* TASK GOAL *
Among the records, find the lines that hold the string "pixels" and return them.

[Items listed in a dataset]
+--

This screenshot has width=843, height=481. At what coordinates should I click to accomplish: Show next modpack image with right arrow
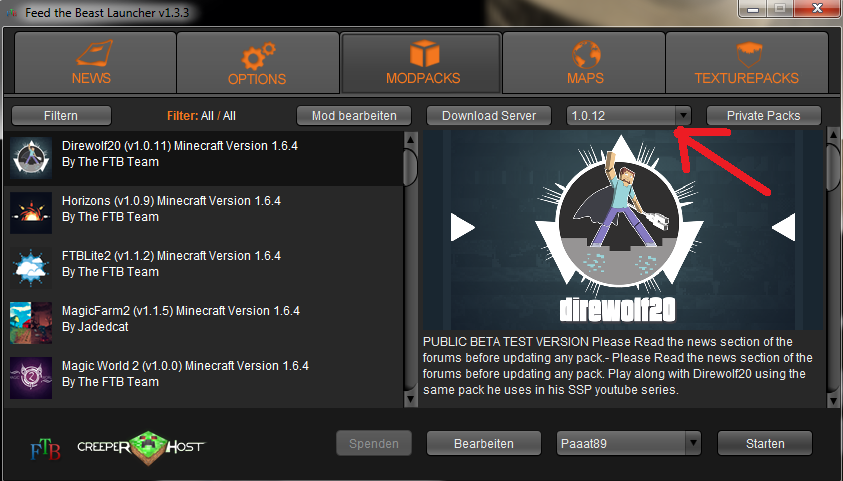click(x=783, y=227)
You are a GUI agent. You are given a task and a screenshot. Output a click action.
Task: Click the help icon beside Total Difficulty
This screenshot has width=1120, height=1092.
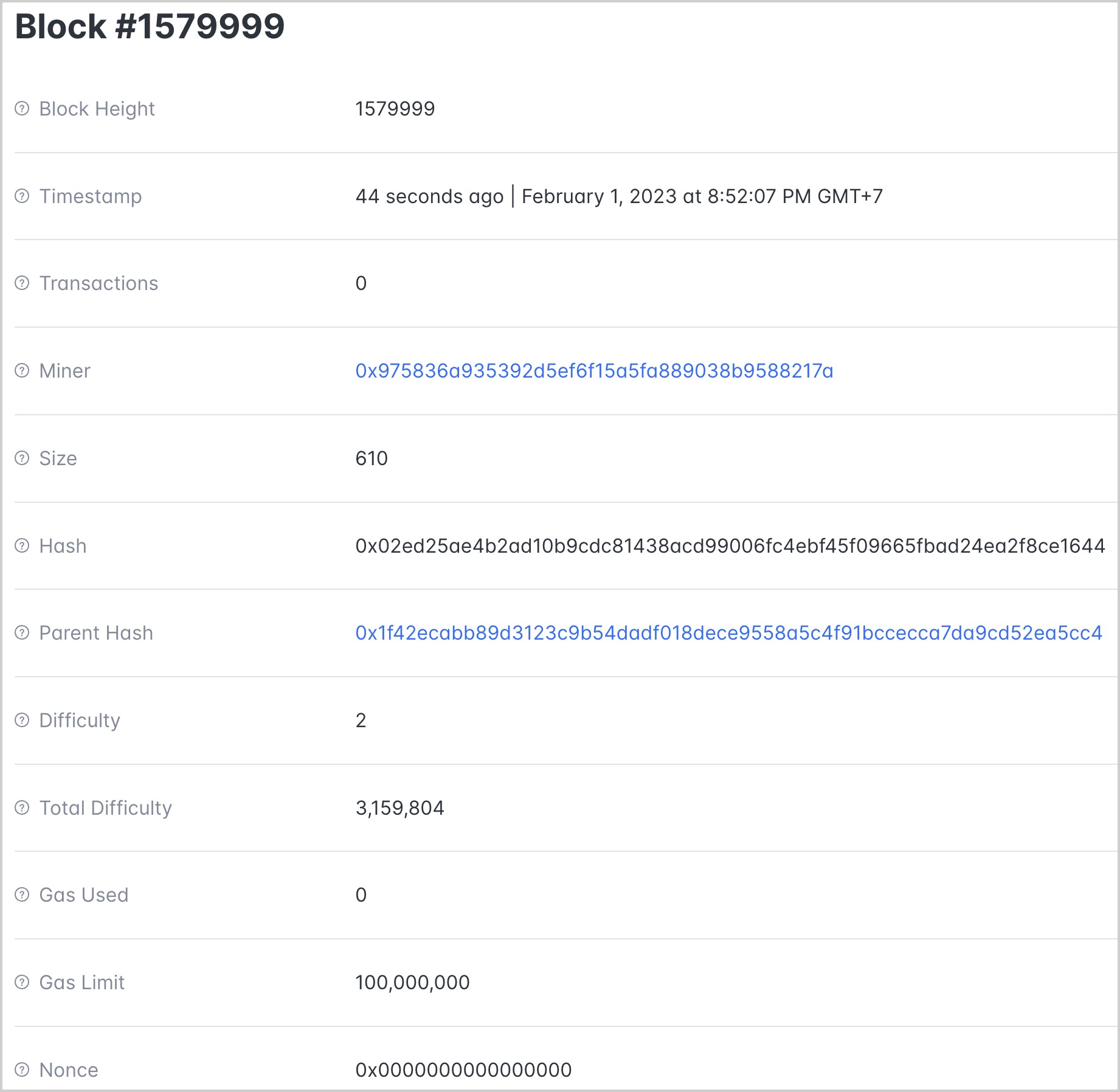(x=22, y=808)

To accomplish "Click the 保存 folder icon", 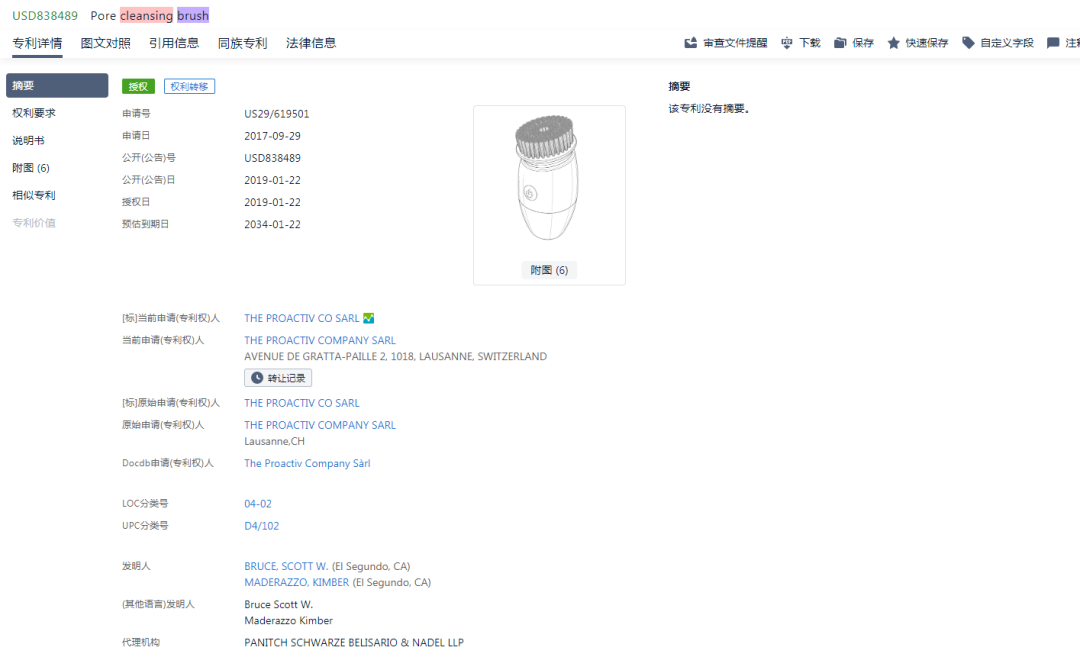I will click(840, 43).
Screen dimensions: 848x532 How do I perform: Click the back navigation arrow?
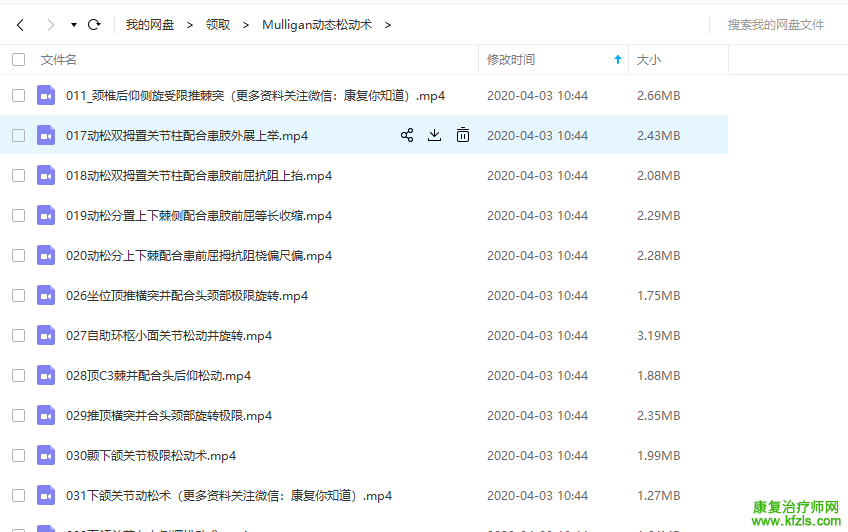tap(20, 24)
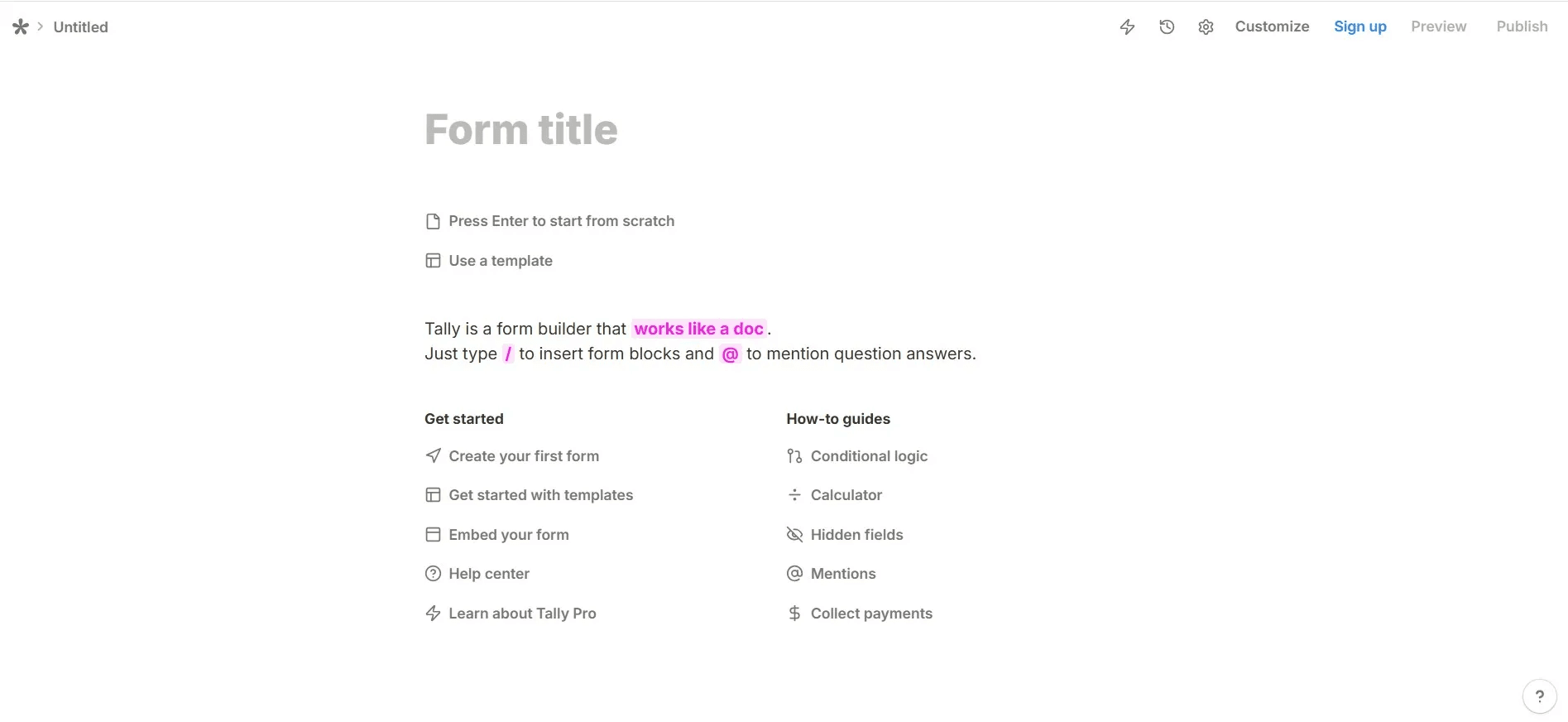Viewport: 1568px width, 722px height.
Task: Open the Create your first form guide
Action: coord(512,456)
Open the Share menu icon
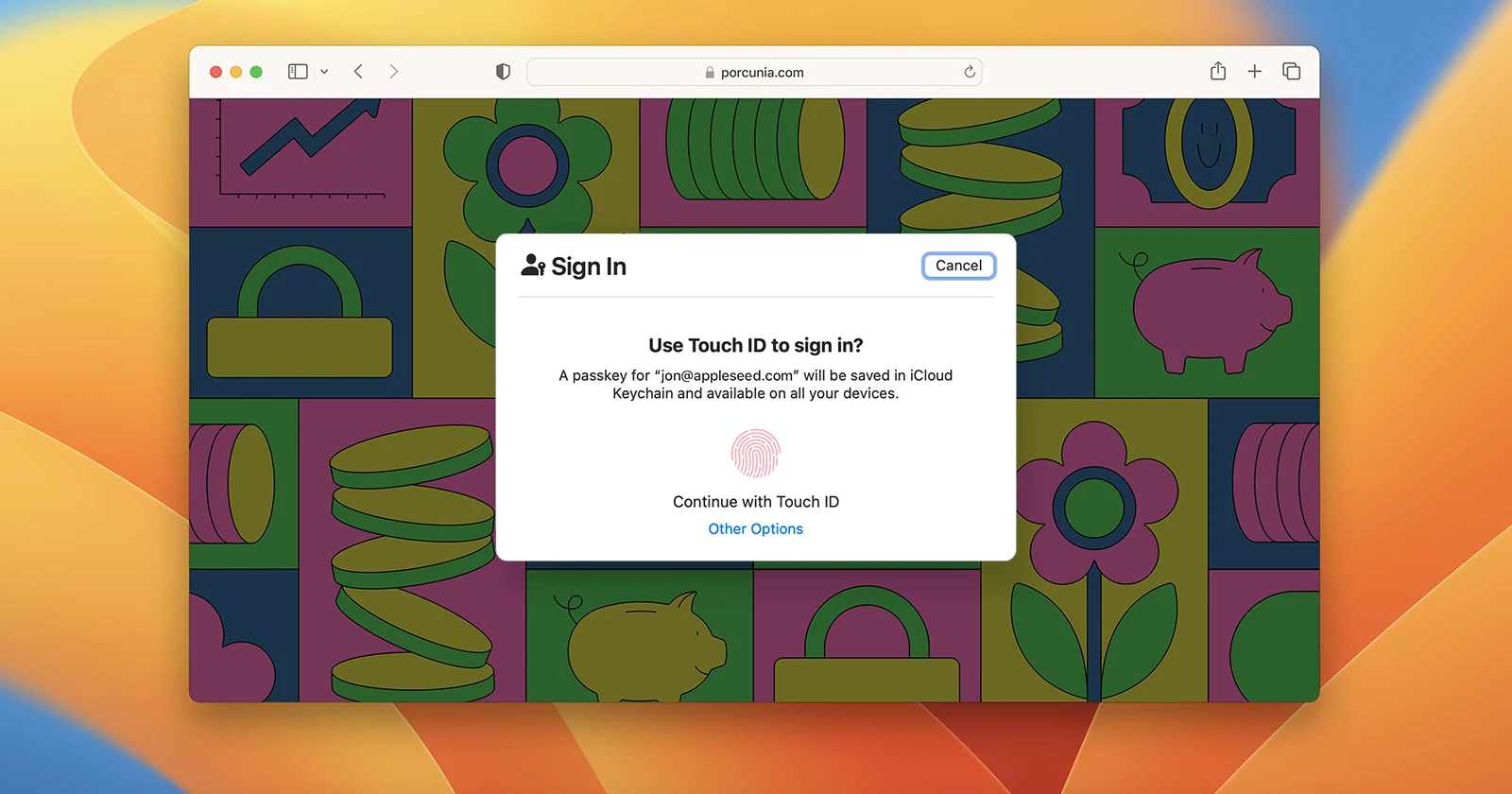This screenshot has width=1512, height=794. click(1218, 71)
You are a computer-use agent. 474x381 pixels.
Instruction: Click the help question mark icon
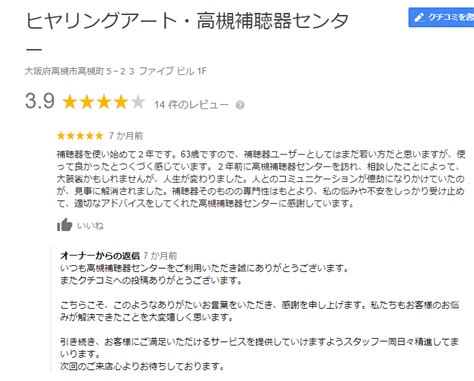[x=240, y=105]
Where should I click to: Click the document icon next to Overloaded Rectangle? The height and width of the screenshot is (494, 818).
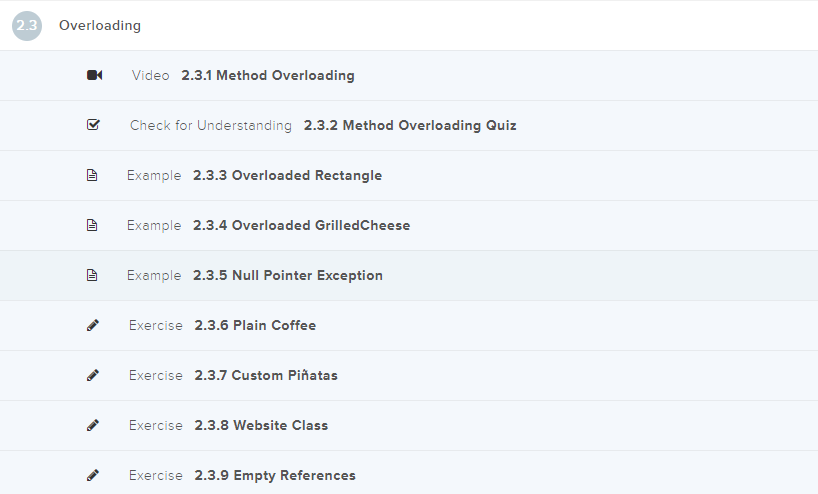(x=93, y=175)
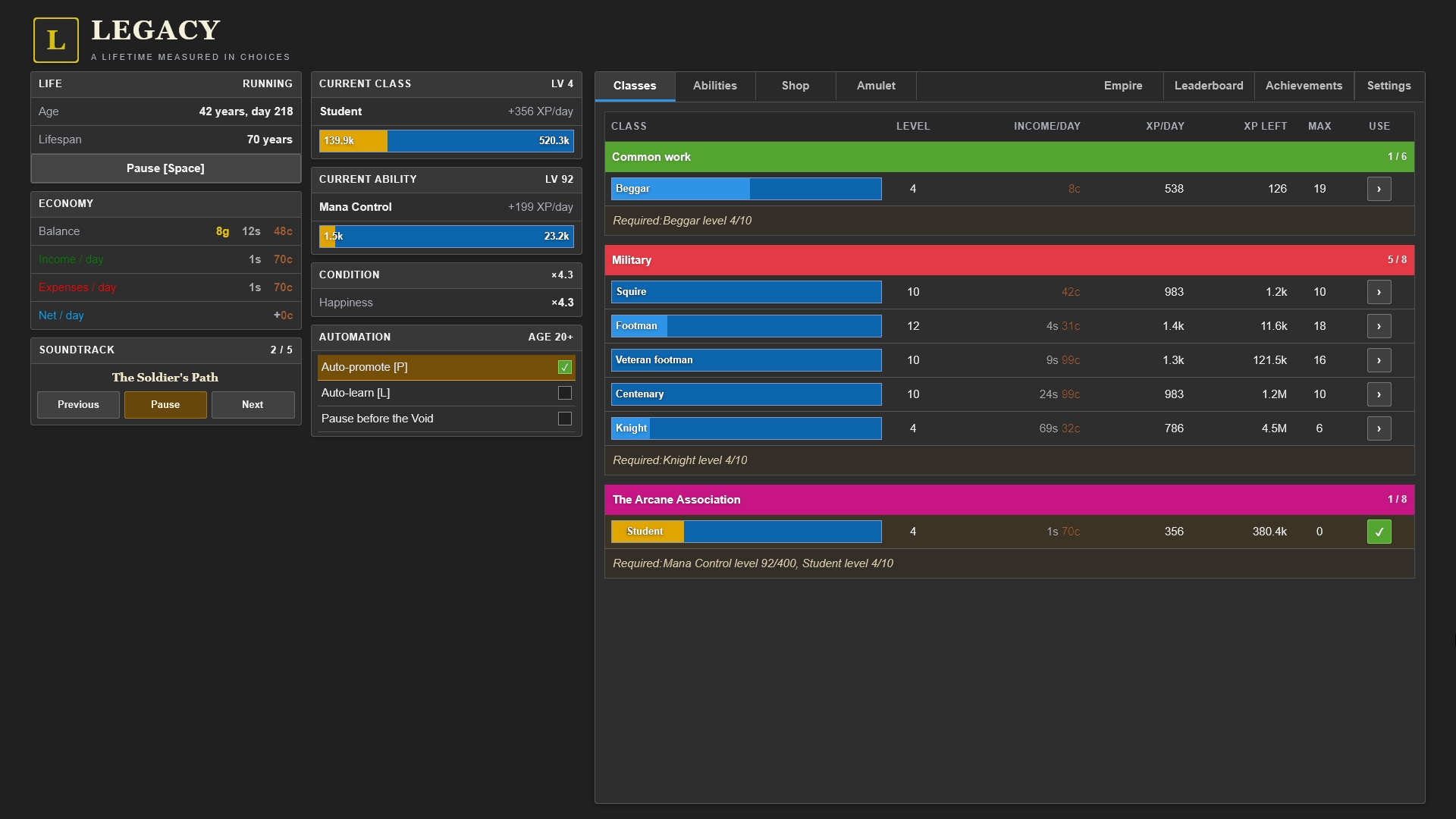Skip to Next soundtrack
The width and height of the screenshot is (1456, 819).
tap(253, 405)
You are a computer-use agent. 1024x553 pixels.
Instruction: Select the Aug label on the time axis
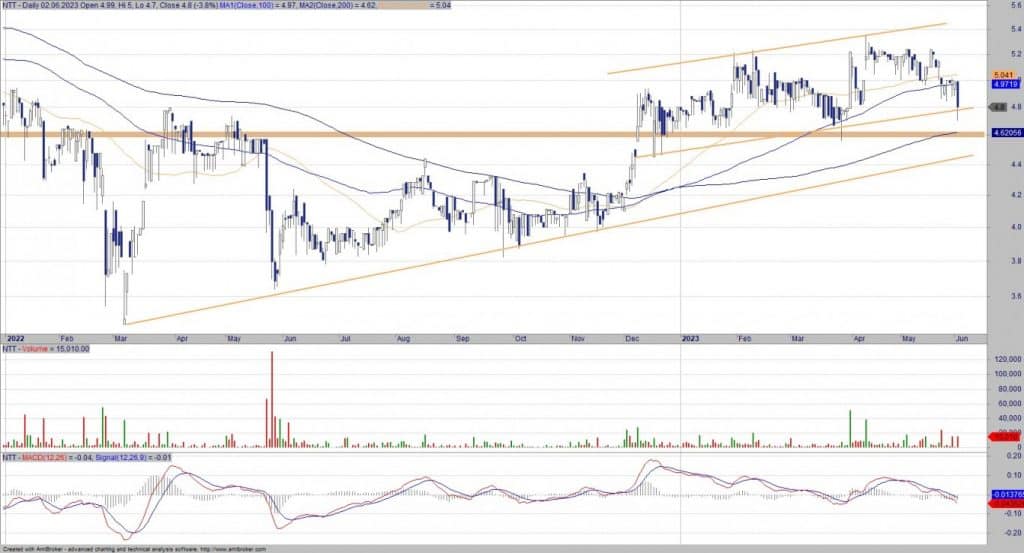[x=402, y=339]
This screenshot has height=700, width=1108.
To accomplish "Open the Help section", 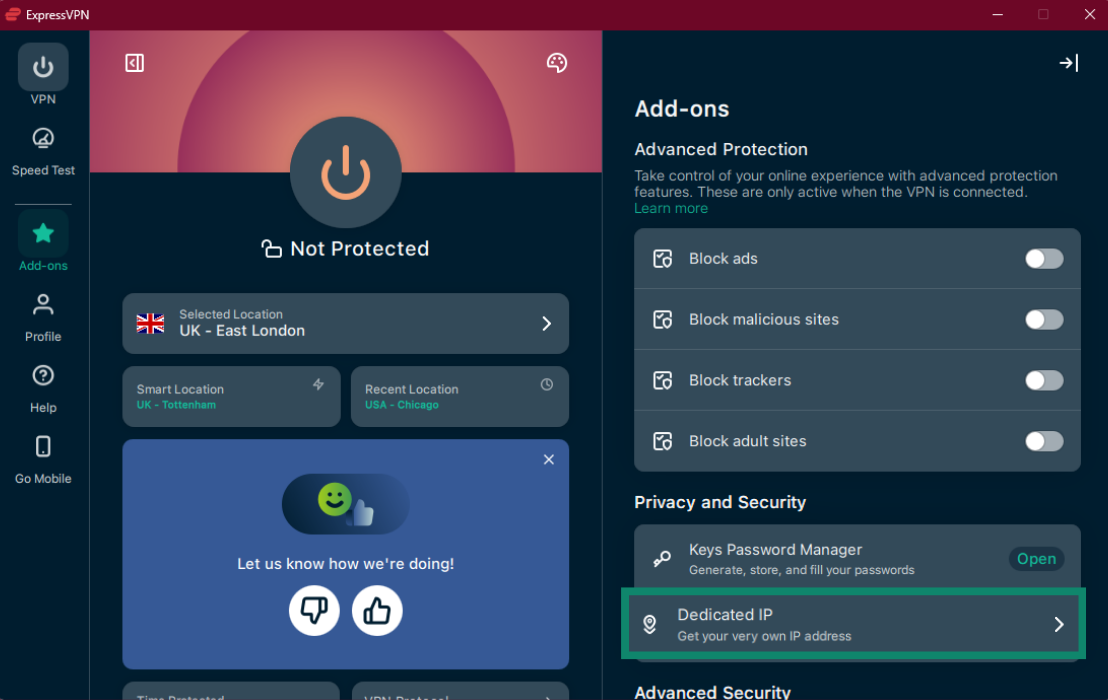I will [x=43, y=388].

+--

* TASK RESPONSE *
You are a computer-use agent. 474x381 pixels.
You are a computer-use agent. 1024x553 pixels.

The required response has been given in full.